A Letter from Ireland
a Chara,
Last week, the President of Ireland, Catherine Connolly, made good on her election pledge to represent all Irish citizens when she travelled to Derry to speak at a number of events.
Derry is in the North of Ireland. A majority Irish city that, following partition, found itself on the British-controlled side of the border. For years, pro-British Unionists controlled the local council through gerrymandering and the denial of the basic democratic principle of one person, one vote.
Discrimination in employment and the allocation of housing left the Irish majority powerless in the city. It would become one of the birthplaces of the civil rights movement.
On Bloody Sunday in the city, British paratroopers shot dead thirteen civil rights protestors.
Today, it is a shared city with an Irish Nationalist majority.

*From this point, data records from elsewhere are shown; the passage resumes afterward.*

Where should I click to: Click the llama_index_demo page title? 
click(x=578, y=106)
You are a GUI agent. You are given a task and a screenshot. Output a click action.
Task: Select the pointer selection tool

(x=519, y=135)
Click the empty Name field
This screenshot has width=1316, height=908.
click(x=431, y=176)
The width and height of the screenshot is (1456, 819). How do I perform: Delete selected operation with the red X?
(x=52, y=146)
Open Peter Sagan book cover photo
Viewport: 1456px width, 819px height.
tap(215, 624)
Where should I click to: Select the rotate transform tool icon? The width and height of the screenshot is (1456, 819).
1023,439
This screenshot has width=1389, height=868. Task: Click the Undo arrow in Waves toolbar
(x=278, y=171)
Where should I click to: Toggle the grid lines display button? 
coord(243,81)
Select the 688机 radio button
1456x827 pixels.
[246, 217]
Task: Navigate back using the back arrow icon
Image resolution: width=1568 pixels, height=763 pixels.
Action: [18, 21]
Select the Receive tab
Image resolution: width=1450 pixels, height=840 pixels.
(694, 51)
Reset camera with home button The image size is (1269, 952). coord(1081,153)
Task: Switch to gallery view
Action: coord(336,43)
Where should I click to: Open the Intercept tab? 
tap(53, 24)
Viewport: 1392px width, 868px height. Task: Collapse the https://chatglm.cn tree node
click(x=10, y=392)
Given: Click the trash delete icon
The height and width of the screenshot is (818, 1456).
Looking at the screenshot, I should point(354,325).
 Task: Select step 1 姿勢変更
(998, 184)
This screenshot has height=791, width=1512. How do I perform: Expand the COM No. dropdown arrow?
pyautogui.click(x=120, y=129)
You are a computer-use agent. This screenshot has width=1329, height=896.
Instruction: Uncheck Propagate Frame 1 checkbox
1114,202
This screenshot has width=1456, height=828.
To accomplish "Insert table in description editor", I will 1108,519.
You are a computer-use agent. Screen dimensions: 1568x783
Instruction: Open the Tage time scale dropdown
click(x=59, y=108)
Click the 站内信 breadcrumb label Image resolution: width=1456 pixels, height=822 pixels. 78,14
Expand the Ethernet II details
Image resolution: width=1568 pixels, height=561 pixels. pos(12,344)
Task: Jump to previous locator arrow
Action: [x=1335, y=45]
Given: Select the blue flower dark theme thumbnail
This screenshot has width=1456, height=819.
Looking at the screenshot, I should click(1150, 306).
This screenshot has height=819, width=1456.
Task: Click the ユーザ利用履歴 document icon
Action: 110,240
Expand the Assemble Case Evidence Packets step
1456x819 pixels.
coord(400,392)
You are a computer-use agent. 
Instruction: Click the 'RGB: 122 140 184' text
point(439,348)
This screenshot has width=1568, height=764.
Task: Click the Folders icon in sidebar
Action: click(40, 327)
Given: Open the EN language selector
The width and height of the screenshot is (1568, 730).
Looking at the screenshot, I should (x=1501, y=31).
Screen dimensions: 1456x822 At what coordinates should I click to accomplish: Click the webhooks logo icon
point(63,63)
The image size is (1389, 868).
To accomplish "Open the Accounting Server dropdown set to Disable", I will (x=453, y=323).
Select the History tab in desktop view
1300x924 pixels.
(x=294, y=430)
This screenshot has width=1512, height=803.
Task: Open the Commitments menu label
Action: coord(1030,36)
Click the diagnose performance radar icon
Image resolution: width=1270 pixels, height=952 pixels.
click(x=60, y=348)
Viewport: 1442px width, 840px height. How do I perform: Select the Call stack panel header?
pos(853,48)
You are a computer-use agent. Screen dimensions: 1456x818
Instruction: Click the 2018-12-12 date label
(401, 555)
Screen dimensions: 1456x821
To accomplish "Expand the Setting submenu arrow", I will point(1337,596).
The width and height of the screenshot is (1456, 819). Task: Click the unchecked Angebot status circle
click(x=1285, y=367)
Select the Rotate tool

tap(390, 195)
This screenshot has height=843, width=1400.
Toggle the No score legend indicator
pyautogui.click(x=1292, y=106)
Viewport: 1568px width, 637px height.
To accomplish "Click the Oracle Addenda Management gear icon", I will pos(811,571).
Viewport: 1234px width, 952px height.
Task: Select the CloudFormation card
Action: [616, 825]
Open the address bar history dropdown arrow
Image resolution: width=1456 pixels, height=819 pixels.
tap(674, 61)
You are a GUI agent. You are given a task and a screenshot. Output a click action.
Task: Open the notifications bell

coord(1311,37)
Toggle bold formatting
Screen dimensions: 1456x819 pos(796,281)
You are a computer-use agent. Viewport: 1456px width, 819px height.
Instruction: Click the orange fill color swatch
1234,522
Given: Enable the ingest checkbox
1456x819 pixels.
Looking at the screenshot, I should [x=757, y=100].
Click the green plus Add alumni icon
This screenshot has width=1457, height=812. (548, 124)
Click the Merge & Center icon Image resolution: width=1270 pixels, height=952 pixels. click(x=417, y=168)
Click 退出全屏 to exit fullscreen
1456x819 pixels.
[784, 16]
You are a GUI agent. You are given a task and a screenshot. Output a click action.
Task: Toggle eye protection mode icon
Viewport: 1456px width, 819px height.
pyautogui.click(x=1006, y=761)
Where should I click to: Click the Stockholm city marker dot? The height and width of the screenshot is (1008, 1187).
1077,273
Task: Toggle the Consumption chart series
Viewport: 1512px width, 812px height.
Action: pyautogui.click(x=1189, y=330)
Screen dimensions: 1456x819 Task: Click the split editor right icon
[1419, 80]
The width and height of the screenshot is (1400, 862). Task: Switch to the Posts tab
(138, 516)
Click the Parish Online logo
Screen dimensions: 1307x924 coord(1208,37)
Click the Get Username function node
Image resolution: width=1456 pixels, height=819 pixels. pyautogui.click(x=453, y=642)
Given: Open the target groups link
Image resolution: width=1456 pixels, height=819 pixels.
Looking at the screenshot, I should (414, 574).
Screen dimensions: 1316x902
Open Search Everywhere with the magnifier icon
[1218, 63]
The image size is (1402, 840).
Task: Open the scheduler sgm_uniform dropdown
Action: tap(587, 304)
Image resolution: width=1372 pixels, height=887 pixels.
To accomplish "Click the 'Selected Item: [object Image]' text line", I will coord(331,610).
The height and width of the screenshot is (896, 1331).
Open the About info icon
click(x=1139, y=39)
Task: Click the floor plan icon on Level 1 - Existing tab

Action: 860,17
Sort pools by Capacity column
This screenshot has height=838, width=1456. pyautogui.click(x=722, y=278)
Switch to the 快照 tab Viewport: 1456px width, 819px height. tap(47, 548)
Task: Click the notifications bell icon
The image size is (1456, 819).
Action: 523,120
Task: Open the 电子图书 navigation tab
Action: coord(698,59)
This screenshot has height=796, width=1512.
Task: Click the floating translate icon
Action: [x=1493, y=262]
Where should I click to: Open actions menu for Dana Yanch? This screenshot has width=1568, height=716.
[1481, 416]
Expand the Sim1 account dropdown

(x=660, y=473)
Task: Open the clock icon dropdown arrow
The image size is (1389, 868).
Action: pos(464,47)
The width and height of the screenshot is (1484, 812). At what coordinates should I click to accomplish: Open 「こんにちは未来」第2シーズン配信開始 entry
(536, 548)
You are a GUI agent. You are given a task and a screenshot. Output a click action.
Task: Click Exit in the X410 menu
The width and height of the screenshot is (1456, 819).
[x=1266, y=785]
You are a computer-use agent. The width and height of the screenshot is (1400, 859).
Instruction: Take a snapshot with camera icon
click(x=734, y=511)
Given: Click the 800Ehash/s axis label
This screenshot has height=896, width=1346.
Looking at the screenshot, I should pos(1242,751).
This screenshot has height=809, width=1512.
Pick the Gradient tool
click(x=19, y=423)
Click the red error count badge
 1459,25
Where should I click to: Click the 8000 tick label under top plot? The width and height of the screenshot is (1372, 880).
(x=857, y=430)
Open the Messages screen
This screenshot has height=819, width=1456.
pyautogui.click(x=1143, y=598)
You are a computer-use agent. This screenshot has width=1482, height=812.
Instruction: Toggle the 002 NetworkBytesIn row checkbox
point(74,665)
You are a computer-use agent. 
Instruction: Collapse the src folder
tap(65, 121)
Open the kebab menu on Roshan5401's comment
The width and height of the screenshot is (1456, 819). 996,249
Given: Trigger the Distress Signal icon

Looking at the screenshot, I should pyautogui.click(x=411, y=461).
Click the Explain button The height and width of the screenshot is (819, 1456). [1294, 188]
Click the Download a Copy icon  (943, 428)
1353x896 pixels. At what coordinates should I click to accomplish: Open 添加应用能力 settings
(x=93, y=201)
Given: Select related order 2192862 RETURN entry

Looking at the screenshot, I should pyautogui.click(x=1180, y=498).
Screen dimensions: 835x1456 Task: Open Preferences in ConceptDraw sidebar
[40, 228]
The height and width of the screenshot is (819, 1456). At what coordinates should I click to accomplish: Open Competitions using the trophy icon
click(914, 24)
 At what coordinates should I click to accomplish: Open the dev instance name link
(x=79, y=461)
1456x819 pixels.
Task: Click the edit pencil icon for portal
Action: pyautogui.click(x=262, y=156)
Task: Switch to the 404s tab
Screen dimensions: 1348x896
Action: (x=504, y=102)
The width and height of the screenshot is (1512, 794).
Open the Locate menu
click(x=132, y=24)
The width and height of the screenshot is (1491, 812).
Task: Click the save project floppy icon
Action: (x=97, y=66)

At one event during the Presidential visit, Gregory Campbell, a Member of Parliament for the Democratic Unionist Party, said to President Connolly, “You’re in our country. Tonight I’m going to your country.” Campbell was due to travel to Dublin later that evening.
It was simple. Two-lines that spoke volumes. Afterwards, the MP criticized the President for not referring to the city as “Londonderry”, a name preferred by Unionists over the commonly referred to name Derry.
What I found jarring was the use of “our country”. The North of Ireland is not a country by any definition, and it is no longer the sole preserve of unionism.
The Democratic Unionist Party is a smaller party than Sinn Féin, and it represents less than a quarter of the people. They do not speak for the majority of people, never mind all of the people.
I was born in the North of Ireland, and as an Irish Citizen I owe no allegiance to a partitioned state. Like many, I view President Connolly as president of the Irish nation. The North, like all parts of Ireland, is her home.
The phrases echoed back to an era long gone, but still alive in the minds of some. Equally, the policing of the language of others is zero sum came.
Those who read these letters will note that I never use the term “Northern Ireland” for the six counties or refer to the twenty-six counties in the South as “Ireland”. Neither would I refer to “Londonderry”.
I also would never correct anyone else’s use of the terms. I respect the views, history, and identity of others and expect others to show the same respect to me.
It is an old, but typically unionist approach to demand respect for their history and identity by calling on others to deny their own identity.
Partition did what it set out to do: it divided the country and its people. To talk about “our country” and “your country”. The language of division was heard loud and plain last week.
Martin McGuinness, a son of Derry once quipped, “some call it Londonderry, I call it Derry, but we can all agree it’s legenderry”
This division can be consigned to history. Our Island can and should be united.
Perhaps then we can all refer to a new Ireland as being “our country and your country” or more simply a home for all.